Adjunctive cilostazol in patients with acute ST-elevation myocardial infarction: a multicenter, randomized, open-label, phase 4 trial

Abstract

Abstract Background/Aims Previous studies showed that triple antiplatelet therapy (TAT), involving the addition of cilostazol to conventional dual antiplatelet therapy (DAT; aspirin + clopidogrel), has better clinical outcomes in patients with ST-elevation myocardial infarction (STEMI) than that with DAT; however, the optimal duration of TAT has not yet been determined.

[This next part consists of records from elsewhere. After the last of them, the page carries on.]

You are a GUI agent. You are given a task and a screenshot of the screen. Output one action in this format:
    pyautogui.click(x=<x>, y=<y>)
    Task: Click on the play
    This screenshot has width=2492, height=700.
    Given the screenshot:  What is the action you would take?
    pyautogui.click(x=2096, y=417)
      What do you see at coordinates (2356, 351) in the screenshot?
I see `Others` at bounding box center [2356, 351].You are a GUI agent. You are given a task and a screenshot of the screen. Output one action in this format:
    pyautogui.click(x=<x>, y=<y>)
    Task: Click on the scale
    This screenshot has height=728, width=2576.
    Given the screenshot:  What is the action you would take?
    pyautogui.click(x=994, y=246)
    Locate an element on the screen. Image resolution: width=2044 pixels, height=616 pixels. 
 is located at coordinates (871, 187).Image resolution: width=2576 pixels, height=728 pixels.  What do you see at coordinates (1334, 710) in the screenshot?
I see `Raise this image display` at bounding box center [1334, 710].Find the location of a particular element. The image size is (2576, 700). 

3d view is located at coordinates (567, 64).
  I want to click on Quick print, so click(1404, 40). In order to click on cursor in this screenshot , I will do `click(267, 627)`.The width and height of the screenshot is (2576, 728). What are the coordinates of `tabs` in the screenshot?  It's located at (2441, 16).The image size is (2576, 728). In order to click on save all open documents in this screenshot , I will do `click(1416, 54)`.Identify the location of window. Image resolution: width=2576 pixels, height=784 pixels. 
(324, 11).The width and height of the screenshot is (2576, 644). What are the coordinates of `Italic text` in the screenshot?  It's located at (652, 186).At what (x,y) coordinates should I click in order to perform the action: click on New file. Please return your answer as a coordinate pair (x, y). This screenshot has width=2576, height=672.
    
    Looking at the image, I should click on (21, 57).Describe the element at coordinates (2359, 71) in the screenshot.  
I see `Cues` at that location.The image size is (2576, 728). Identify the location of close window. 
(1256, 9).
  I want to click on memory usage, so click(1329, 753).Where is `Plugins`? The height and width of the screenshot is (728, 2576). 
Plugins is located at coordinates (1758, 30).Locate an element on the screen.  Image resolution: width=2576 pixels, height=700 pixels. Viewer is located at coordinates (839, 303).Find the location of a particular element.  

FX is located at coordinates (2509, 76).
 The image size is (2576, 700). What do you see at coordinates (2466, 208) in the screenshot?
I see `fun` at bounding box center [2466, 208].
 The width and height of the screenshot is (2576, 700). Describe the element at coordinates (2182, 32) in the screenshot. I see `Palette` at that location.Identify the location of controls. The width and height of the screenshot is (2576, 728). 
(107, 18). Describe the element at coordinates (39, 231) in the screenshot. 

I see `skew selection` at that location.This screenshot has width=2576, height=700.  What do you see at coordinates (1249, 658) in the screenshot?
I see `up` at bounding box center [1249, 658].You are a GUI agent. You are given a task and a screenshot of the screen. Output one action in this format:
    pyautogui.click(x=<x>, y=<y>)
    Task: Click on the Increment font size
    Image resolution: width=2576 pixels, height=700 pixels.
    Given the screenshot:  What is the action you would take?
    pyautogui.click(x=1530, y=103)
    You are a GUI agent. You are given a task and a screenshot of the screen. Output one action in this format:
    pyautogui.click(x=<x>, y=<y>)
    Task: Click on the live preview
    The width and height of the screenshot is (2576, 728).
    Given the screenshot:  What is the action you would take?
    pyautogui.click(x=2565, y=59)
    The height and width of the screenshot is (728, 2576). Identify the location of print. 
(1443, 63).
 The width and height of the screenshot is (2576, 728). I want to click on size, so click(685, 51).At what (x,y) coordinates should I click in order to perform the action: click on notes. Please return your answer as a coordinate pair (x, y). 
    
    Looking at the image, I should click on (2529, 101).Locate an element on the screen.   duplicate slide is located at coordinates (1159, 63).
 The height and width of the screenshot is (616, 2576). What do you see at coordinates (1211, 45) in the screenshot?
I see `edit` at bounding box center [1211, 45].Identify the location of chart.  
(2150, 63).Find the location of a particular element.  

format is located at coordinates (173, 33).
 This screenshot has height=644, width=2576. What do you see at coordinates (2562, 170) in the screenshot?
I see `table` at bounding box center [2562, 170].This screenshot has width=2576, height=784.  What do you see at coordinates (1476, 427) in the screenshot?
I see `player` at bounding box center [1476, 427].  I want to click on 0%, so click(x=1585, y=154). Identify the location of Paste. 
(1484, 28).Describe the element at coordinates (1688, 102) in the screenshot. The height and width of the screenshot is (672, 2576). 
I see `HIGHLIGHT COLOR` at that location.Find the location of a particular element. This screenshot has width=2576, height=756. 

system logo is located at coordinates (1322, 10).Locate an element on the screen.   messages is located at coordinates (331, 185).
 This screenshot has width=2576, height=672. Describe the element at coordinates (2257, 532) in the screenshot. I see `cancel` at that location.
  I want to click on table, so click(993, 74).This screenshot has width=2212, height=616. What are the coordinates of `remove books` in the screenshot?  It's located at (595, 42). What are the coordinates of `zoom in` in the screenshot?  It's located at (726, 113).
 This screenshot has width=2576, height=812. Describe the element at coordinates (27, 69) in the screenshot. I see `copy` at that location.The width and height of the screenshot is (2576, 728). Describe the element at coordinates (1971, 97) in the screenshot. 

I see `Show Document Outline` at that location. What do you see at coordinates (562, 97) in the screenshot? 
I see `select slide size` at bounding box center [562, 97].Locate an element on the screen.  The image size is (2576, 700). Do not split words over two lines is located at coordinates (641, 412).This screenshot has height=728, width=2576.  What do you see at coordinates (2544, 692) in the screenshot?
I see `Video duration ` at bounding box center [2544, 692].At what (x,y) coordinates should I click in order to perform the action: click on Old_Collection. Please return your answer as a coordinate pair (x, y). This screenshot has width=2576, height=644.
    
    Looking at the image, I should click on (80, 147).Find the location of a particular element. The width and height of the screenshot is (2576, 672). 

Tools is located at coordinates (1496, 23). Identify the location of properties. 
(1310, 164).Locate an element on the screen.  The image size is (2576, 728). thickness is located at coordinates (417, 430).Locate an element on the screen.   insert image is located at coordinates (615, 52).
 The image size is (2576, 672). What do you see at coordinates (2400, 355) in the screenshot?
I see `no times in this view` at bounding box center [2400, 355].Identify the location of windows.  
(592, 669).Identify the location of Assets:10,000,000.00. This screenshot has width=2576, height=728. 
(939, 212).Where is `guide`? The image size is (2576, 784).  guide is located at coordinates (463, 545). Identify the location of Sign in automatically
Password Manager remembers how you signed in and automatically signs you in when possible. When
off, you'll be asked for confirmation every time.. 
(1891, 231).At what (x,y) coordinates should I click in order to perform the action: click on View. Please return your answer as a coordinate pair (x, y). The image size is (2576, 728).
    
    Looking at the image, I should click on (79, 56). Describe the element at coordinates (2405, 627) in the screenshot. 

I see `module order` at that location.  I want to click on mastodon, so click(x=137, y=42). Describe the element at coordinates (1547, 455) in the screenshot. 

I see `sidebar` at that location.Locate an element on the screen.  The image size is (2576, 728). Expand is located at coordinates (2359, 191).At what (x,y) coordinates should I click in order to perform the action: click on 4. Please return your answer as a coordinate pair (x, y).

Methods Altogether, 985 patients who underwent primary percutaneous coronary intervention (PCI) with drug-eluting stents (DES) were prospectively enrolled in 14 medical centers in Korea. We randomly assigned patients into three groups: DAT (aspirin and clopidogrel for 12 months), TAT 1M (aspirin, clopidogrel, and cilostazol for 1 month), and TAT 6M (aspirin, clopidogrel, and cilostazol for six months). The primary endpoint was 1-year major adverse cardiovascular events (MACEs), defined as the composite of all-cause death, recurrent myocardial infarction (MI), stroke, or repeat revascularization. Results The primary endpoint was not different among the three groups (8.8% in the DAT, 11.0% in the TAT 1M, and 11.6% in the TAT 6M; hazard ratio for TAT 1M vs. DAT, 1.302; 95% confidence interval [CI], 0.792–2.141; p=0.297; hazard ratio for TAT 6M vs. DAT, 1.358; 95% CI, 0.829–2.225; p=0.225). With in-hospital outcomes, more bleeding events occurred in the TAT group than in the DAT group (1.3% vs. 4.7% vs. 2.6%, p=0.029) without significant differences in major bleeding. Besides, the TAT groups had higher incidence of headache (0% vs. 1.6% vs. 2.6%, p=0.020). Conclusions The addition of cilostazol to the DAT did not reduce the incidence of 1-year MACE compared to that with DAT alone. Instead, it may be associated with an increased risk of cumbersome side effects such as in-hospital bleeding and headaches.